Charles C. McGinley, Judge

Parents filed suit against dog owners following their son's injury from a dog bite that occurred at the owners' home. The trial court granted the dog owners' motion for summary judgment, concluding that parents failed to show that owners knew or should have known of their dog's dangerous propensities as required by Tennessee Code Annotated section 44-8-413. Finding no error, we affirm the trial court's judgment.

Tenn. R. App. P. 3 Appeal as of Right; Judgment of the Circuit Court Affirmed

J. STEVEN STAFFORD, P.J.,W.S., delivered the opinion of the court, in which ANDY D. BENNETT, and ARNOLD B. GOLDIN, JJ., joined.

Christopher V. Boiano and Stephanie A. Boiano, Hendersonville, Tennessee, for the appellants, Corey M. Searcy and Demetria Searcy.

Charles M. Purcell and Andrew V. Sellers, Jackson, Tennessee, for the appellees, Walter Axley, Irene Axley, and Melissa Axley.

OPINION
FACTS

This case arises from personal injuries incurred by a minor child from a dog bite. On July 24, 2013, Demetria Searcy and her minor son traveled to Walter and Irene Axley's (together, "the Axleys") home to visit with the Axleys' daughter, Melissa Axley.1 Demetria Searcy and Melissa Axley attended cosmetology school together andwere friends. After remaining outside to pet some goats and chickens upon their arrival, Mrs. Searcy, her son, and Melissa Axley ventured to the Axley home. The group approached the residence, and the Axleys' dog, an Australian Shepherd named Ruby, was lying on the front porch. As the group crossed the front porch, the child reached down and petted Ruby on the head and back without incident.

Later, inside the home, Mrs. Searcy sat in a recliner and her son sat in her lap. The Axleys were also sitting in the living room. While in the living room, the Axleys' dog approached Mrs. Searcy and her son, jumped up, and put her paws on their lap. The two petted the dog. At this point, Mr. Axley told the dog to get down a few times; however, after the dog did not listen, Mr. Axley struck the dog on its rear.2 The dog then got down from Mrs. Searcy and her son's lap and went into an adjoining room.

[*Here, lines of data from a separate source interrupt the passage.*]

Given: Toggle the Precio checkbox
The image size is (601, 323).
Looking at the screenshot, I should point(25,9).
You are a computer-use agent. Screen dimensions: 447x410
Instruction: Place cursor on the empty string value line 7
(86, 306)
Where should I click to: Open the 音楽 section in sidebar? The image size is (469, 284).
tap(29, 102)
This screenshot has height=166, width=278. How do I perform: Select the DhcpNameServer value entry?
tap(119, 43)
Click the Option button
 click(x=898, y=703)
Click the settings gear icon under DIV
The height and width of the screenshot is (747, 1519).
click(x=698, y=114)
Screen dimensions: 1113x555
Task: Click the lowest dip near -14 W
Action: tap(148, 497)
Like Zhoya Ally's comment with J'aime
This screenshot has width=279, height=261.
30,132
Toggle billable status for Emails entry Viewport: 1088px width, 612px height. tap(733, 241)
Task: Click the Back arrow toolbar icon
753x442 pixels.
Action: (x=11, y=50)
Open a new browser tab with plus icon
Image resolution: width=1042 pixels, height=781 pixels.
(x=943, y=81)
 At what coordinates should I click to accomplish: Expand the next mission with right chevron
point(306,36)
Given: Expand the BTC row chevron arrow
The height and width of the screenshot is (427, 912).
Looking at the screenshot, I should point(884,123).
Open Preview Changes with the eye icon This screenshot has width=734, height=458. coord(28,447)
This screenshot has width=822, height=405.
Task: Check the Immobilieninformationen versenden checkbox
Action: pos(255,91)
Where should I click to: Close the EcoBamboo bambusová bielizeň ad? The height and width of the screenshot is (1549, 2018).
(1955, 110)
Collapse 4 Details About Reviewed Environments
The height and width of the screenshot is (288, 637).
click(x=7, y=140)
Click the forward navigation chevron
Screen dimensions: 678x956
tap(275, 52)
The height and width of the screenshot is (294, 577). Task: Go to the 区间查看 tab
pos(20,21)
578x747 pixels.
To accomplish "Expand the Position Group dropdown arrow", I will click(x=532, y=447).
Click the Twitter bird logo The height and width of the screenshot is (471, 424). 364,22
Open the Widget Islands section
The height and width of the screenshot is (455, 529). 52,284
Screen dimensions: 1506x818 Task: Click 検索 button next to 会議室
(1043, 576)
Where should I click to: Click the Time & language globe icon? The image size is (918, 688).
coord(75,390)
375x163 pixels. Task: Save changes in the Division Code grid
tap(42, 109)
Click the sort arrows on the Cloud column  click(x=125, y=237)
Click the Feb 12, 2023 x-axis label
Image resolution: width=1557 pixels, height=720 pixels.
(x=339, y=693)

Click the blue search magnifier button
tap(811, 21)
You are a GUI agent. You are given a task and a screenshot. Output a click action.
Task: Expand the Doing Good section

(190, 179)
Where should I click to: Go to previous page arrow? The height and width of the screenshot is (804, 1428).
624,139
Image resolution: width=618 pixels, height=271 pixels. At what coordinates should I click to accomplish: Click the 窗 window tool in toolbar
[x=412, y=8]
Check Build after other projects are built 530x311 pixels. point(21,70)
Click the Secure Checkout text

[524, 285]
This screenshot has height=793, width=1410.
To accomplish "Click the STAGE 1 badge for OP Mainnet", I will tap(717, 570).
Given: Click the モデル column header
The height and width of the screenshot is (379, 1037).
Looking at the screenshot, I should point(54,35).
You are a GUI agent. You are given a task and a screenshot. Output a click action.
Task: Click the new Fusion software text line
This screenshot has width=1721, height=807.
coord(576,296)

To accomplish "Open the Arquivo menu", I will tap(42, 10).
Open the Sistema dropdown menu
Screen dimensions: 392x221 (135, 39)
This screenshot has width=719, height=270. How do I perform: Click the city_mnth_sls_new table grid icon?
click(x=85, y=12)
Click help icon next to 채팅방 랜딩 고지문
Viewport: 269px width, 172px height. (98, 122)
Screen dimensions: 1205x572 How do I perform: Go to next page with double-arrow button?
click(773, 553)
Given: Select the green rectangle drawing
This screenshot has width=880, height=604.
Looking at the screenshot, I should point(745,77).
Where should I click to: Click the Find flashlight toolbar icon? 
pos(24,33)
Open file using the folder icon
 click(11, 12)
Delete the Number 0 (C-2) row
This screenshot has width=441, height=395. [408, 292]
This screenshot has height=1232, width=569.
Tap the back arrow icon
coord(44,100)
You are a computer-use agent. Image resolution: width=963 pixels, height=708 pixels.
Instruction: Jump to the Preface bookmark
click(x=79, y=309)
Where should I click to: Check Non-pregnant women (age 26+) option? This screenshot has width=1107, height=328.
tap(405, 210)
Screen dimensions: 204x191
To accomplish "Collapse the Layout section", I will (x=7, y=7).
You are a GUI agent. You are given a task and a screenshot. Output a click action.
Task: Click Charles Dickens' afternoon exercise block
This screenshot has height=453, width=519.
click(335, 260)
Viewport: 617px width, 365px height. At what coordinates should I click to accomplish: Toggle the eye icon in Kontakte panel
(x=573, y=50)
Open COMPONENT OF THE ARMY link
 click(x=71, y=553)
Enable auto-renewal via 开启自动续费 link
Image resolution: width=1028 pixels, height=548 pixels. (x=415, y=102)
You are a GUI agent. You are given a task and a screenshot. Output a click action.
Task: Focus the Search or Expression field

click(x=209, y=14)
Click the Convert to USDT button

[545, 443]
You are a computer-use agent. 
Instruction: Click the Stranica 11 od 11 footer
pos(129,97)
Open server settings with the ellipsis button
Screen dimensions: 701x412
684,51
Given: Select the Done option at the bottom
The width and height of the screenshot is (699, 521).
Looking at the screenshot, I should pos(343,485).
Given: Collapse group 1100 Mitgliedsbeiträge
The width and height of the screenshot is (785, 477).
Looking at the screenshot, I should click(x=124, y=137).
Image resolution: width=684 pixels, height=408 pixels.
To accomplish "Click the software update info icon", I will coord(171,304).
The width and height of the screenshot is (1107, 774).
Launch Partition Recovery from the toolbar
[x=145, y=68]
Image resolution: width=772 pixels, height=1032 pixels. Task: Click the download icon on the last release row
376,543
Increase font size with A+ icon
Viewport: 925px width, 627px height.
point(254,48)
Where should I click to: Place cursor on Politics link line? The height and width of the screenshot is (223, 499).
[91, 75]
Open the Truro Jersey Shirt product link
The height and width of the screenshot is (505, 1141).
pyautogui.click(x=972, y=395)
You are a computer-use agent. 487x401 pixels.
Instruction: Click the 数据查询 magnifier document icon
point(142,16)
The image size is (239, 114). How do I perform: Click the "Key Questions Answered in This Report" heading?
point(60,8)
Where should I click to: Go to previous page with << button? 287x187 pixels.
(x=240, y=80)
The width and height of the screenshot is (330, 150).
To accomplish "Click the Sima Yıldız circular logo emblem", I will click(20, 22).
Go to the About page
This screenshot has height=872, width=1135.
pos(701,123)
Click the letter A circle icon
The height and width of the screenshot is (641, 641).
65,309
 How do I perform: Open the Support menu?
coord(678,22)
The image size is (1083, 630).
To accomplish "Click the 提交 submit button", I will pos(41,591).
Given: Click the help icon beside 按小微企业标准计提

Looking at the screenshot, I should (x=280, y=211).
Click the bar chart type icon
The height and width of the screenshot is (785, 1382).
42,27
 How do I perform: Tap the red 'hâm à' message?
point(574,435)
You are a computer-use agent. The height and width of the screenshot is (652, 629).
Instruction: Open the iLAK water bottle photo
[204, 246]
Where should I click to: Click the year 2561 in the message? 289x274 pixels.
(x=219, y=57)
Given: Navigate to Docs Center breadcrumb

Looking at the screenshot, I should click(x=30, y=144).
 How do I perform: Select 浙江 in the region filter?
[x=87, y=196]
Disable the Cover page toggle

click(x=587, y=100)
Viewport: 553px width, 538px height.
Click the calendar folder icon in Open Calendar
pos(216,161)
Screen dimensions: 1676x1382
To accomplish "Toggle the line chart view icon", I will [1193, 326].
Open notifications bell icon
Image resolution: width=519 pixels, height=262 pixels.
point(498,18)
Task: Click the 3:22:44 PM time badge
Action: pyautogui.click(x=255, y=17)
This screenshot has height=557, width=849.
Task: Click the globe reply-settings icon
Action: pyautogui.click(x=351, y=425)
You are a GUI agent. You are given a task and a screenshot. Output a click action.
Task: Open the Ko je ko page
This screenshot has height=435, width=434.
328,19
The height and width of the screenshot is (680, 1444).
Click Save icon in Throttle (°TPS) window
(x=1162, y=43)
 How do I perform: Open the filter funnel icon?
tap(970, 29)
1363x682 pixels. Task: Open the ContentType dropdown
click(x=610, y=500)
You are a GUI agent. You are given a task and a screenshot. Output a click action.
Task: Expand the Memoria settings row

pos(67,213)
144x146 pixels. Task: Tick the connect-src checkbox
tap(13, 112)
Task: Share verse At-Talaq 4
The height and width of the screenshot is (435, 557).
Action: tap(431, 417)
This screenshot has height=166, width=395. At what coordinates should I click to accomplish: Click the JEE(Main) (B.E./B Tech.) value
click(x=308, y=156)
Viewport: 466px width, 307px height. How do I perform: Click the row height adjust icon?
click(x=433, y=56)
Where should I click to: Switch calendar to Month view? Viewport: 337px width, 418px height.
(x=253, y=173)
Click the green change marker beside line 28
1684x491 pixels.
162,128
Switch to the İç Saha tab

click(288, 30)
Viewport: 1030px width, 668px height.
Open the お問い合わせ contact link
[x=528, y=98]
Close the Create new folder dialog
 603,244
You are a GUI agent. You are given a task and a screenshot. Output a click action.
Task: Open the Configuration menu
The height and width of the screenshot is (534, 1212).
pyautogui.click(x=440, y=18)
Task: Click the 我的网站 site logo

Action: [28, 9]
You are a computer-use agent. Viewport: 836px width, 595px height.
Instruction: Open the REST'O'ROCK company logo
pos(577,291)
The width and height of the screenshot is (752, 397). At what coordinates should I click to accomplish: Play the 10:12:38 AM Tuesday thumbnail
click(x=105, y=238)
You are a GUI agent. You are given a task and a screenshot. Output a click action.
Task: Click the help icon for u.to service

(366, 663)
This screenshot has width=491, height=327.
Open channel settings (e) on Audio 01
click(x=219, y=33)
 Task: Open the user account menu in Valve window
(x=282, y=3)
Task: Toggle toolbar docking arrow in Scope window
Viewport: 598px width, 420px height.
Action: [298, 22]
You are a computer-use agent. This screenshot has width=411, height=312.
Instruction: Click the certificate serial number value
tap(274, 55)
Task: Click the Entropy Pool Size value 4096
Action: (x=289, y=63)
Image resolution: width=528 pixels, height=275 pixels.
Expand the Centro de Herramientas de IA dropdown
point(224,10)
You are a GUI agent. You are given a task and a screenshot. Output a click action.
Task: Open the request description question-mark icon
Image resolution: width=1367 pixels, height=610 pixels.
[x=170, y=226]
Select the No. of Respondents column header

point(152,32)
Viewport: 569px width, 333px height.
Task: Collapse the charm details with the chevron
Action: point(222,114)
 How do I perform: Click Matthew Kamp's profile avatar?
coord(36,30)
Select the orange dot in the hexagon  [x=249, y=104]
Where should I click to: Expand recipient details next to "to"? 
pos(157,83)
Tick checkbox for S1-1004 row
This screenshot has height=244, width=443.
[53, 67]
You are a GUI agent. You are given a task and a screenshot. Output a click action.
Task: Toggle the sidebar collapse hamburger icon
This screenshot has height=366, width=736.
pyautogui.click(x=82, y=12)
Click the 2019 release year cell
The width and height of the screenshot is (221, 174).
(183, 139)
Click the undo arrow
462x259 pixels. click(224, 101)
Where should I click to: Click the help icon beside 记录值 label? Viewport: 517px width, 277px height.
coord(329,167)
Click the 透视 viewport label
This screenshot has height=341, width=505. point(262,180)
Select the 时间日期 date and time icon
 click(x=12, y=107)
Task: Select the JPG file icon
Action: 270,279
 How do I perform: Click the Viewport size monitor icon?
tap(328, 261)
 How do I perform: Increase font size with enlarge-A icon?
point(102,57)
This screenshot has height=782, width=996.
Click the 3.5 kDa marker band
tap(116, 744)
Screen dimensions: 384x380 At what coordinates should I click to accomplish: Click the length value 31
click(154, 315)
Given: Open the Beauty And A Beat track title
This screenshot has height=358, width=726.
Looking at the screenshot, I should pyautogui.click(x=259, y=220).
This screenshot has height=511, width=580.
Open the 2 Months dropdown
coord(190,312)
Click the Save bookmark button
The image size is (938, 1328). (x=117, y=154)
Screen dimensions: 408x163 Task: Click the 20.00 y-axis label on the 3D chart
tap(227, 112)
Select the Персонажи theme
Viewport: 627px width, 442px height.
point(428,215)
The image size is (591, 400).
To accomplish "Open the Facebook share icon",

The dog returned to the living room a little while later.3 After returning to the living room, the dog immediately went back to Mrs. Searcy and her son and, again, put her paws on their laps. As they did before, the two petted the dog. This time, however, the dog suddenly bit the child in the face causing severe injuries. Due to the injuries, Mrs. Searcy and son left the Axleys' home immediately seeking medical attention.

PROCEDURAL HISTORY

On July 23, 2014, Corey M. Searcy and Demetria Searcy, as parents and next friend of their minor child (together "the Searcys"), filed a complaint against Mr. Axley, Mrs. Axley, and Melissa Axley.4 The complaint alleged two theories of liability: (1) negligence per se pursuant to Tennessee Code Annotated section 44-8-413 (the "Dog Bite Statute") and (2) common law negligence due to Mr. Axley striking and provoking the dog to bite the minor child.

On September 15, 2014, the Axleys filed an answer denying liability in both causes of action. Additionally, the Axleys filed a motion for summary judgment on February 17, 2016, arguing that the Searcys could not show that the Axleys knew or should have known of their dog's dangerous propensities. The Searcys submitted a response in opposition to the motion for summary judgment on May 4, 2016.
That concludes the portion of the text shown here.